Quartier juif, encore
Il vous reste à voir la Plaça del Rei (place du roi), un véritable décor de théâtre reconstitué à partir de quelques éléments d’origine comme une partie du palais du vice-roi (virrei) et l’église royale. Le reste a été construit en 1930 par souci d’esthétique et de pittoresque ! L’une des maisons abrite d’ailleurs le musée d’histoire de la ville. Mais Barcelone ne serait pas la marchande, la cosmopolite, l’accueillante, sans son riche passé juif, essentiel à la compréhension de la Catalogne toute entière tant ses élites ont joué un rôle important. Poussez donc jusqu’au Call Major, en suivant le carrer Sant Sever. Du ghetto d’antan il ne reste guère que des venelles minuscules et sombres, mais il est aisé d’imaginer les lourdes portes de fer qui clôturaient l’ensemble. Juste à côté, dans la continuité s’étend le Call Menor, construit au XIVe pour accueillir les juifs chassés de France avant qu’ils ne soient expulsés, avec tous leurs coreligionnaires, par les rois catholiques, un siècle plus tard !

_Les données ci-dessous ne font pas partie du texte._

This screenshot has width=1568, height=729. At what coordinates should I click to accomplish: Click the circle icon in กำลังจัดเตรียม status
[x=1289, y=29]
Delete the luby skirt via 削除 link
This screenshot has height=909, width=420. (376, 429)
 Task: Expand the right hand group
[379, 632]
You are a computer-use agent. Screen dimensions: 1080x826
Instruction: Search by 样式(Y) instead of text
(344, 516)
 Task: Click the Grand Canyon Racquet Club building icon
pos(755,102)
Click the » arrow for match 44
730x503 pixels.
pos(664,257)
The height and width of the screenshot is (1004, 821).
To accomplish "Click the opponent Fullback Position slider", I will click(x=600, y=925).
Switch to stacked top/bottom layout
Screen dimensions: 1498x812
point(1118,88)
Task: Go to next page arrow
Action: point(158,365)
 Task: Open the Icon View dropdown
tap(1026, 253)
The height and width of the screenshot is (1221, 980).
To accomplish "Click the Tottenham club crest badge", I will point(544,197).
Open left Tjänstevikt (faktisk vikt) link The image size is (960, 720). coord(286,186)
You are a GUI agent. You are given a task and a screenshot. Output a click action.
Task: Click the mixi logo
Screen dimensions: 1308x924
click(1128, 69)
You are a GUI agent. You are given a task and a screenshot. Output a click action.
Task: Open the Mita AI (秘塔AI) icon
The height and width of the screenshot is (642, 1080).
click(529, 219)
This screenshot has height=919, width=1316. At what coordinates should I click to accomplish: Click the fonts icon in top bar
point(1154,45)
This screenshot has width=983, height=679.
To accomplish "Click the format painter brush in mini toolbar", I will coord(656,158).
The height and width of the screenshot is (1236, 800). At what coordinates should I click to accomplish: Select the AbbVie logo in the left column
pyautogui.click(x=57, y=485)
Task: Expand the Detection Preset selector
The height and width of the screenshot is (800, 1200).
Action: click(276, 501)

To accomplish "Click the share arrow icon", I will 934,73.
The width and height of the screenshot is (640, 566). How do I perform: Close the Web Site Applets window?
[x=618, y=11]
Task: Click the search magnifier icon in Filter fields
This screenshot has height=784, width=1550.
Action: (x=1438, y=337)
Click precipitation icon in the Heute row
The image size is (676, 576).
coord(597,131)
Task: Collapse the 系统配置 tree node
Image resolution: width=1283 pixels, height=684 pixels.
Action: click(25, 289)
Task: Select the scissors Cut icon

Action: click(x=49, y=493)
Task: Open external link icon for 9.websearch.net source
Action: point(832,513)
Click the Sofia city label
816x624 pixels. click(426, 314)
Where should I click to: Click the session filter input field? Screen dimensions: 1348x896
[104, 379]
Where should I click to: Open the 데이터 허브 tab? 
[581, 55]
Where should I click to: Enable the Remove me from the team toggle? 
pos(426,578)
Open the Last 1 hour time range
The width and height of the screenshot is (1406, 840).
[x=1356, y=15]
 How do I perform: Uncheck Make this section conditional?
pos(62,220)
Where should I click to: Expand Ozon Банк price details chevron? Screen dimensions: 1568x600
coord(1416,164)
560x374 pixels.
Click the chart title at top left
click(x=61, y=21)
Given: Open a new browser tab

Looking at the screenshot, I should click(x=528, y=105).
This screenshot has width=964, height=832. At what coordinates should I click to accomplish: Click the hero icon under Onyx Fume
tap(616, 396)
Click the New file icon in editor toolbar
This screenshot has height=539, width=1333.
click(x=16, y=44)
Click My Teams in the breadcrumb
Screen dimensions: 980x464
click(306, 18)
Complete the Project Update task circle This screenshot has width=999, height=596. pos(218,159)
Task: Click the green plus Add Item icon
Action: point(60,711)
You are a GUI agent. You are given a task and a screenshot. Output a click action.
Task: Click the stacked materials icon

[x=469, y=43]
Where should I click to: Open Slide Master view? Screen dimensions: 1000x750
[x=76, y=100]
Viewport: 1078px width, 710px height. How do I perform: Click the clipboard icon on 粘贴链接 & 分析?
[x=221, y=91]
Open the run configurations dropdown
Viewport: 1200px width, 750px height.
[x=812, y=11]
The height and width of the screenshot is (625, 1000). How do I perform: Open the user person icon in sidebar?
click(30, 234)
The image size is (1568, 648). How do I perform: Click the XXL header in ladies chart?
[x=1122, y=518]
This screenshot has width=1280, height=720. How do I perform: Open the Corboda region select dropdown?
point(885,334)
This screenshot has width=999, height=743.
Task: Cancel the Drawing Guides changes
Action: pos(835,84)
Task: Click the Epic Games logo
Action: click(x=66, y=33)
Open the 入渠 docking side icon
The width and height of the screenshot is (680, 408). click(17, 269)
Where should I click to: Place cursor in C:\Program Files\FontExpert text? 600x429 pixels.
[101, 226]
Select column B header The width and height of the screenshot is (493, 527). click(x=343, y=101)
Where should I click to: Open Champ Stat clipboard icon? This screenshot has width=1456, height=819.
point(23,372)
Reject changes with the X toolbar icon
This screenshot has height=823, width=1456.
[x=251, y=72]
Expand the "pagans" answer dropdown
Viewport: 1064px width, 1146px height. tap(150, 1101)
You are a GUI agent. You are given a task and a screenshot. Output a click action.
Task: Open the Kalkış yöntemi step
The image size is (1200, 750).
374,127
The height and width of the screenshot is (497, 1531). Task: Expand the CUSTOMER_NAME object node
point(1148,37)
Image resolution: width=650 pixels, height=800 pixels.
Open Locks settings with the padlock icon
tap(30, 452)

Quartier touristique, forcément
En retournant vers les Rambles, petit arrêt à la plaça del Pi, l’une des plus jolies de Barcelone avec son pin tourmenté et son église moderne. La véritable église d’origine gothique, fut brûlée pendant la terrible guerre d’Espagne. Il n’en reste guère qu’une plaque commémorative. Détail qui a son importance, ne comptez pas arpenter les rues dans une relative solitude : le quartier gothique est le royaume des bateleurs en tous genres : musiciens, comédiens venus de tous les continents, peintres de sol improvisés, innombrables marchands, cobles jouant sur le parvis de la cathédrale. Et les touristes ne sont pas en reste, d’autant que tout ou presque, se visite : les musées bien sûr, mais également les églises et les nombreux bâtiments officiels. Beaucoup de petits restaurants aussi, où l’on peut manger sur le pouce, entouré de Barcelonais affairés. Car ne n’est pas là le moindre de ses charmes, le quartier gothique est habité et n’a rien d’une carte postale glacée !
Quartier catalan, éperdument
Dans son originalité, ses juxtapositions d’époques et de populations, le Barri Gòtic est une illustration brillante du génie catalan : malgré les destructions subies ou organisées, malgré les défaites et les coups du sort, la Catalogne éternelle, ancrée dans l’antiquité, son âge d’or médiéval et gothique, sa diversité spirituelle, sa convivialité naturelle et ses merveilles plastiques des XIXe et XXe siècles s’exprime ici dans toute sa plénitude et dans toute sa force. Tout n’est pas réel, certes, mais tout est vrai. Le quartier gothique ne l’est pas tant que ça, mais il a su devenir le symbole d’une ville qui se réinvente sans cesse pour survivre. D’un peuple qui sait faire gloire de ses défaites et ne rechigne pas à reconstruire encore et encore son avenir. Le quartier gothique est mieux que gothique. Il est gothique dans l’âme. Vous l’aimerez.